To date, sustainable residential
design has been a luxury reserved for the wealthy. Yet
it is individuals at low and moderately-low income levels
who can truly benefit from the reduced energy, water and
maintenance costs associated with environmentally responsive
homes. The ecoMOD project is committed to bringing sustainability
to affordable housing by re-imagining the idea of “home”
through thoughtful, efficient and ecological design.
The full potential of prefabricated housing, whether
at the scale of walls panels, room size modules or other
large-scale components, is still to be discovered. Carefully
considered prefabrication can help reduce both construction
costs and utility bills. In fact, this has always been
presented as the promise of prefab housing. So why have
the many compelling prefab designs from the last sixty
years not lived up to this potential? Why are the Case
Study homes now high end housing? Why did Buckminster
Fuller and Jean Prouvé never get beyond a few
exquisite prototypes? Why are the many beautifully designed
homes that have appeared in Dwell magazine beyond the
means of those in the bottom half of the Area Median
Income (AMI)?
The answer is two fold: first, the economic model of
these visionary projects typically depended upon the
assumption that once the brilliance of the designer’s
idea was recognized, the project would go into production,
and significant savings will result. These projects
often depend too much on the potential cost efficiency
of the production phase and not enough on controlling
hard costs in the prototype. If it costs 50% more to
build an off-site prototype, it is unlikely the production
versions can come in below the cost of a comparable
site-built home. The financial efficiencies of prefabrication
typically fall between 5 and 20% when compared to on-site
construction.
Secondly, many contemporary prototypical designs are
dependant upon the assumption that the industrialized
housing industry in the U.S. will radically transform
itself. Transformation is indeed possible within the
housing industry, and to some degree it is happening
already. It is believed that more than 25% of new housing
starts are panelized, manufactured housing [trailers],
or modular.
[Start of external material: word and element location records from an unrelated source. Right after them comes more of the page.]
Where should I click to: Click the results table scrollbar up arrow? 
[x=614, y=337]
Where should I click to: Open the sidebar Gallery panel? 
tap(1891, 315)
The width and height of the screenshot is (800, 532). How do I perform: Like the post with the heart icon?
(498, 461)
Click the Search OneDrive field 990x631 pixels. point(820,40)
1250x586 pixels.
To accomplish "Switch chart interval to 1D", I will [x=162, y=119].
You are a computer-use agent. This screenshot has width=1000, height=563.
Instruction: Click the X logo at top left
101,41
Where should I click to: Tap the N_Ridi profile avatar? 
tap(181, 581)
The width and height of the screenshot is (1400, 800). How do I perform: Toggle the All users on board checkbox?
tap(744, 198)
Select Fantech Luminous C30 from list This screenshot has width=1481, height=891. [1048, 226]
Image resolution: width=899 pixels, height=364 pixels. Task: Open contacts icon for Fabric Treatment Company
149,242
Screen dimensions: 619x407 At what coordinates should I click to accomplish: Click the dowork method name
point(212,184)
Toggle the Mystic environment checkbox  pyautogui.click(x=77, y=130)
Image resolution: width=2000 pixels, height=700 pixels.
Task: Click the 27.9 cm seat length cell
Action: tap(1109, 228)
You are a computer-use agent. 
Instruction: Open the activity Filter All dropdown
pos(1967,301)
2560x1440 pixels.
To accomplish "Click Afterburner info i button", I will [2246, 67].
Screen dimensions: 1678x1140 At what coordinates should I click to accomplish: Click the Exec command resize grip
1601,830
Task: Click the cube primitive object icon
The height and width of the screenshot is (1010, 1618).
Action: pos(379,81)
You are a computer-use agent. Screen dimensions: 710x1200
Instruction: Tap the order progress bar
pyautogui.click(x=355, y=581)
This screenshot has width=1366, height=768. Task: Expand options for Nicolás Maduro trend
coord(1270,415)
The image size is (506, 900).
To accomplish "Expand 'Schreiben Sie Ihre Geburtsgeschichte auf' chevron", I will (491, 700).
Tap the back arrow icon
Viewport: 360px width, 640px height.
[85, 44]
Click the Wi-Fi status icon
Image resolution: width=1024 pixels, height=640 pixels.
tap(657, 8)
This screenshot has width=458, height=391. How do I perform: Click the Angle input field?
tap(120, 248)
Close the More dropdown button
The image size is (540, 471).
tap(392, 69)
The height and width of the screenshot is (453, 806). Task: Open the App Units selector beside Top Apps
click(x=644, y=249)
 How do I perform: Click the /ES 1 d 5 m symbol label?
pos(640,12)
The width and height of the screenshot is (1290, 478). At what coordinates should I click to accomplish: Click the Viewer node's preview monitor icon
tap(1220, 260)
However, housing in America will not transform
overnight, and designs that are dependent upon a complete
rethinking of the materials and the labor practices
used today will remain marginal.
The ecoMOD project strives to be both visionary and
practical. Our designs explore the potential of prefabrication,
while rethinking certain aspects of it. While we believe
that some practices within current conventional industrialized
housing can be accepted, others must be directly challenged.
The project is embedded in the curriculum of the University
of Virginia, and is intended to create well-built homes
that cost less to live in, minimize damage to the environment
and appreciate over time.
Over the next several years, UVA students and faculty
are providing several prefabricated housing units through
partnerships with Piedmont Housing Alliance (PHA) of
Charlottesville and Habitat for Humanity (HFH). PHA
will sell three of the units to low-income families
in the Charlottesville area with down payment and financing
assistance. One single-family house has been built in
partnership with HFH for a family in Gautier, Mississippi
displaced by Hurricane Katrina. Each completed house
is to be monitored and evaluated carefully, with the
results guiding the designs of subsequent houses.
Conventional prefabricated homes are sited without
any consideration of solar or wind orientation, or local
hydrology. The buildings themselves are aggressively
‘site-less’ – seemingly adaptable
to any environment, yet entirely separate from their
surroundings. In contrast, the intent of the ecoMOD
designs is to create site-specific homes using natural
lighting and ventilation, non-hazardous materials, renewable
energy, and energy-efficient systems to help reduce
environmental impact and improve occupant health.